Vikipedi Ansiklopedisinde “Etik” kelimesi “töre bilimi” olarak tanımlanmıştır. Yunanca “karekter” anlamına gelen “ethos” sözcüğünden türemiştir.
İnsanoğlunun dünyada yaşamaya başladığı ilk çağlardan beri etik değerlerini oluşturduğu kabul edilebilir. Hukuk kuralların olmadığı çağlarda insanların kendi etik kurallarıyla hareket ettiklerini düşünüyorum. Tarımda, ticarette, insan ilişkilerinde ve yaşamın her alanında bireyi iyi ve güzel davranışlara yönlendirmek için etik kurallar zaman içinde oluşmuştur.
“Etik değerler evrensel olsaydı dünya daha yaşanılabilir bir yer olurdu” demek yanlış olur. Toplumlar öncelikle huzur ve mutluluk isterler. Hiçbir toplumda etik değerlerin bireyleri kötüye, yanlışa yönlendirmesi söz konusu olamaz. Bu nedenle, her toplumun etik değerleri bir çok noktada benzer olacaktır. Çünkü toplumlar, bireyin dürüst, iyi, çalışkan vb. ahlaklıdavranışlar sergilemesini isterler. Toplumun oluşturduğu bu kurallara uymayan bireyler dışlanırlar hatta cezalandırılırlar. Bu dışlama ve cezalandırma toplumdan topluma farklılık gösterebilir. Örneğin; bir toplumda saygısızlık olarak görülmeyen bir davranış başka bir toplumda saygısızlık olarak görülebilir. Bizim için evimize gelen misafiri rahat ettirmek ve ağırlamak çok çok önemlidir. Gelen kişiye değer verdiğimizi bu şekilde gösteririz. Misafirimiz ne kadar mutlu ve huzurlu olursa bizde o denli mutlu oluruz. Her toplumun misafire olan davranış biçimi farklılık gösterebilir. Avrupa ülkelerinde yaşayan insanlar evine gelen misafire hizmet etmek gibi bir davranışa girmeyebilir ve bu onun misafirine değer vermediği anlamına gelmez. Ya da bir başka toplumda insanlar misafirine karşı bizden çok daha fazla ilgili olabilirler. Bizden daha ilgili olmaları bizim misafirlerimize değer vermediğimiz anlamına gelmez. Bu örnekte her üç toplumun misafiri ile ilişkisi farklıdır ve hiç biri için biri diğerinden misafirine daha fazla ya da daha az değer verdiği sonucunu çıkartamayız. Hepsinin ortak noktası kendileri için doğru olan davranıştır. Ne ev sahibi ne de gelen misafiri bu durumdan şikayetçi değildir. Toplum huzurunu bozacak her hangi bir durum oluşmamıştır.

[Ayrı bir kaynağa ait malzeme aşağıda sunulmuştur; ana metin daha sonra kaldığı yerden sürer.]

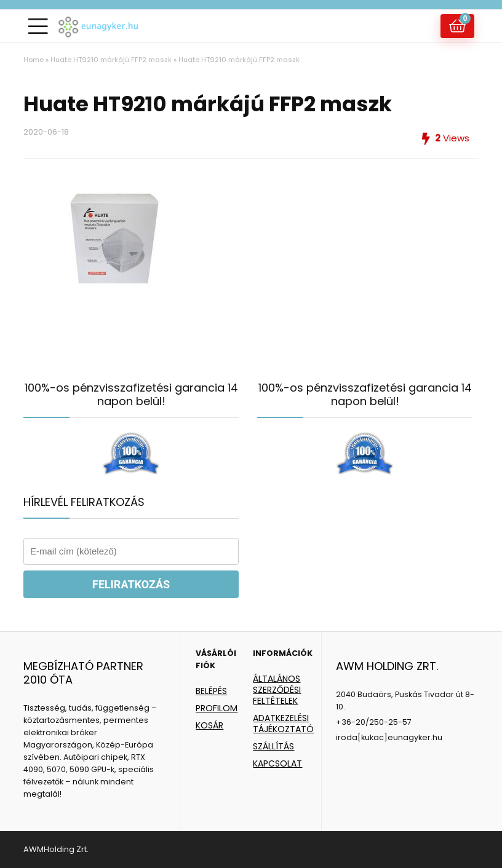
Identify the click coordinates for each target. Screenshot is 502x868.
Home (33, 60)
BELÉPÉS (211, 691)
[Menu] (38, 26)
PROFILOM (217, 708)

Etik değerlerin evrensel olması mümkün değildir. Ayrıca evrensel olması da beklenemez. Evrende insanları, iklim şartları, yeryüzü şekilleri, inançları vb. pek çok unsur etkilemektedir. Etik kuralların bir kısmını da bu unsurlar etkiler.
Örneğin; bir ülke 12 ay boyunca çok sıcak olduğu için insanların tüm gün şortla gezmesi hatta iş toplantılarına bile şortla katılması son derece doğal kabul edilirken bir başka ülkede bireyin şortla iş toplantısına gitmesi kabul edilmeyebilir. Toplantıya gelen diğer bireylerin kıyafetinden çok farklı giyinen şortlu birey toplumun etik kurallarına ters düştüğü için yadırganacak hatta kişiyi rahatsız edecek davranışlar sergilenebilecektir. Bu örnekte de iyilik ve kötülükten bahsedemeyiz. Her iki toplumda da iyilik ve kötülükler aynıdır.
Dünyanın her yerinde, toplumlar; hırsızlık, hak yemek, insanlara, hayvanlara, doğaya zarar vermek v.b. toplum huzurunu bozabilecek davranışları kendi etik kurallarıyla yasaklanmışlardır.
Dünyanın her yerinde, toplumlar; çalışkan olmak, dürüst olmak, saygılı olmak, insanlara, hayvanlara ve doğaya zarar vermemek ve korumak gibi davranışları iyi ve doğru kabul ederler. İyi ve güzeli sergileyen bireyler toplumlarda erdemli insan olarak görülür. Bu durum toplumdan topluma değişmez. Bu durumda aslında etik değerlerin iyi ve güzele yönlendirdiğini kabul edersek ana hatlarıyla evrensel olduğunu da düşünebiliriz.